What is asked ▸
- a) Write out the part of the blog post on the Osborn and Briffa data between "Give me a break." and "produce the measurement data.", inclusive.
- b) Answer these questions from the blog post on the Osborn and Briffa data:
(i) For how many sites did the Osborn and Briffa site chronologies differ from the Esper site chronologies?
(ii) With what was the Athabasca series replaced?
(iii) What is named as the source for the other three series?
- c) Proceed with the blog post on the Osborn and Briffa data, starting after its last sentence.

Page extract ▸

## BEGIN

More O.B. Confidential

Osborn and Briffa site chronologies differed from Esper site chronologies for 4 sites. Site chronologies can differ depending on the standardization method used; in order to analyze the effect, one needs to see the measurement data. Hundreds of measurement data sets have been archived at WDCP. The really weird thing is that the Hockey Team likes to use proprietary data, rather than archived data – look at mainstay Briffa studies: Yamal, Tornetrask update, Taimyr, Athabaska (Luckman version): unarchived. Since Science policy requires data, I’ve persisted in trying to get the actual measurement data used by Briffa so that I could understand what accounts for the site differences with Esper. Here is the most request (and we’re at 38 emails back and forth and counting:

3. In 4 cases, the Osborn site chronology differs from the Esper site chronology, although in the other cases the versions are identical. In some cases, the date ranges do not match. I do not believe that it is possible to replicate the Osborn version from the Esper measurement data in these 4 cases and surmise that Osborn used a different measurement data set. I therefore request measurement data used by Osborn for the following sites: Polar Urals, Tornetrask, Taymir and Athabaska.

This email did not contain a request for confidentiality. The voice is that of Sciencemag, not O&B.

Esper et al. was not the source for the four series in question, as stated in the SOM of the paper (see paragraphs c and d). The Athabasca series was replaced with a series from Luckman and Wilson. The other three series contain some non-identical tree-ring series derived from the same sites; thus the series they used can not be reproduced using the Esper et al. data; there are fewer tree cores in the Esper et al. data. The source for these three series is Briffa (2000). Osborn and Briffa did not not use raw tree-core measurements, only chronologies that had previously been assembled by others, and these have been deposited. You may want to contact those original authors or those publications if you require their raw data.

Isn’t this cute. Osborn and Briffa are taking the position that the Science 2006 article did not directly use the measurement data, but only the chronologies calculated from the measurement data. Thus, they are taking the legalistic position that the measurement data itself is not subject to Science’s data policy – a point which Science seems to be endorsing. Given that the chronologies were calculated in Briffa {2000), I guess I should try to locate this Briffa fellow. I wonder if he’s got anything to do with the Briffa of Osborn and Briffa.

Give me a break. Science should take the position that they are the big dogs. If Osborn and Briffa want to rely on non-arms-length results published in a journal which does not adhere to Science’s data archiving policies, they should not be allowed to hide the wienie. Science should tell Osborn and Briffa to produce the measurement data.

## END

Entries shown ▸
## BEGIN

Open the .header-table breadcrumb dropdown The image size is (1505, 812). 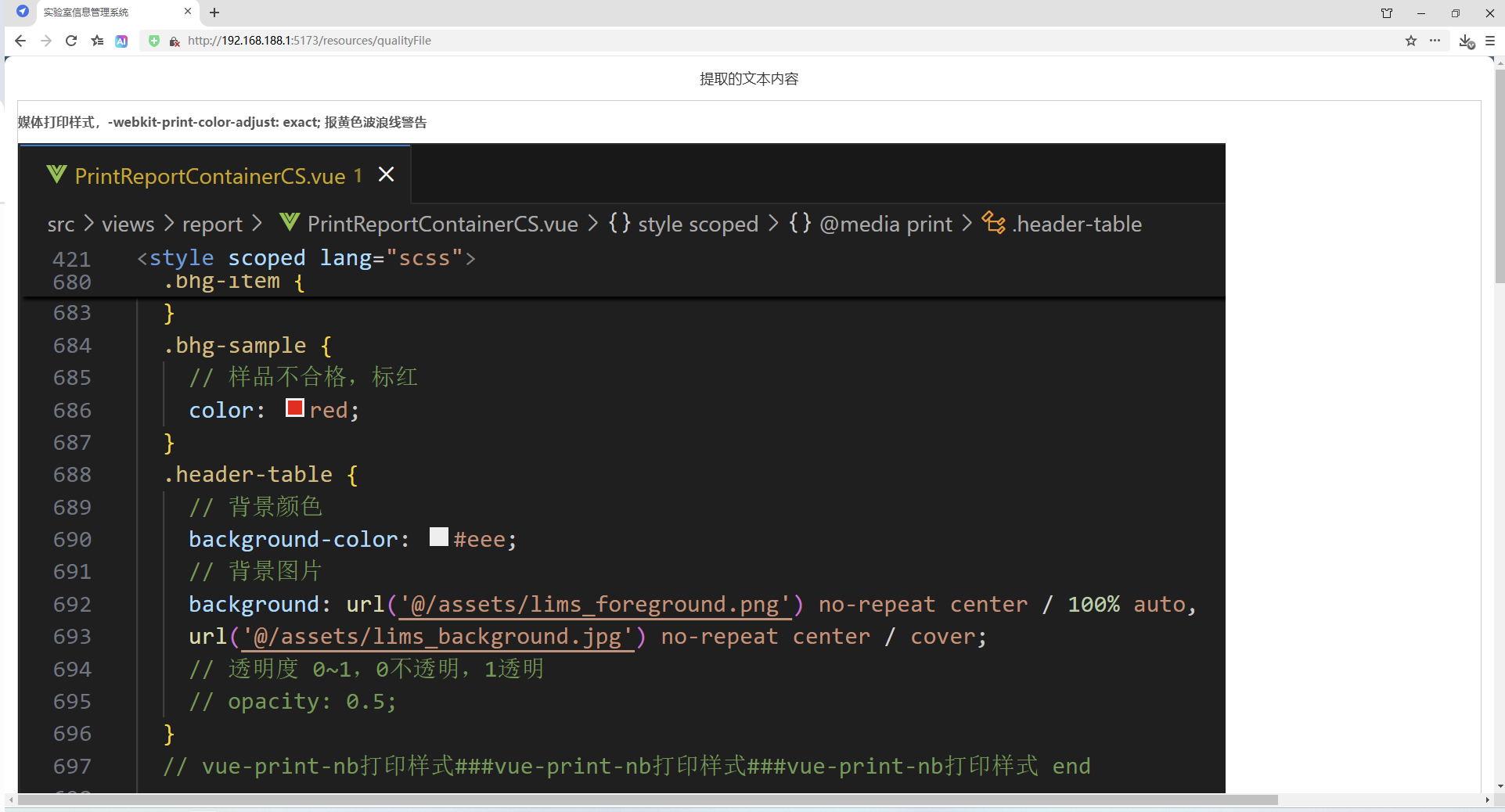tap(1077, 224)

## END
## BEGIN

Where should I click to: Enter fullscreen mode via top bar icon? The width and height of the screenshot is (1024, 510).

## END

Replies ▸
- a)
Give me a break. Science should take the position that they are the big dogs. If Osborn and Briffa want to rely on non-arms-length results published in a journal which does not adhere to Science’s data archiving policies, they should not be allowed to hide the wienie. Science should tell Osborn and Briffa to produce the measurement data.

- b)
(i) 4 sites.
(ii) A series from Luckman and Wilson.
(iii) Briffa (2000).

- c)
I’ve not given up on persuading Science of this. However, in the mean time, I’ve written to Osborn and requested that they voluntarily provide the measurement data, but no answer so far.

It is so ridiculous – Briffa 2000 was published 7 years ago. The data from these 4 sites (Yamal, Taimyr, Tornetrask update, Athabaska- Luckman version) are being used over and over again in Hockey Team studies and it is still unarchived.

What if Briffa, as a lead author in IPCC 4AR, hypothetically featured results from Osborn and Briffa 2006? Wouldn’t it be objectionable if Briffa, under such circumstances, didn’t readily and enthusiastically respond to requests for supporting data?


  1. fFreddy
    Posted May 10, 2006 at 2:13 AM | Permalink

    Sorry, getting lost again.
    Where was Briffa 2000 published ?
    Does the Science policy explicitly say that you can either reveal all your data OR rely on some other magazine with less a explicit data policy ? Doesn’t the “reveal all data” requirement flow through to cited sources ?

  2. John A
    Posted May 10, 2006 at 4:24 AM | Permalink

    So is Sciencemag basically asking Steve to ask Briffa to ask himself for the underlying data or did I miss a step?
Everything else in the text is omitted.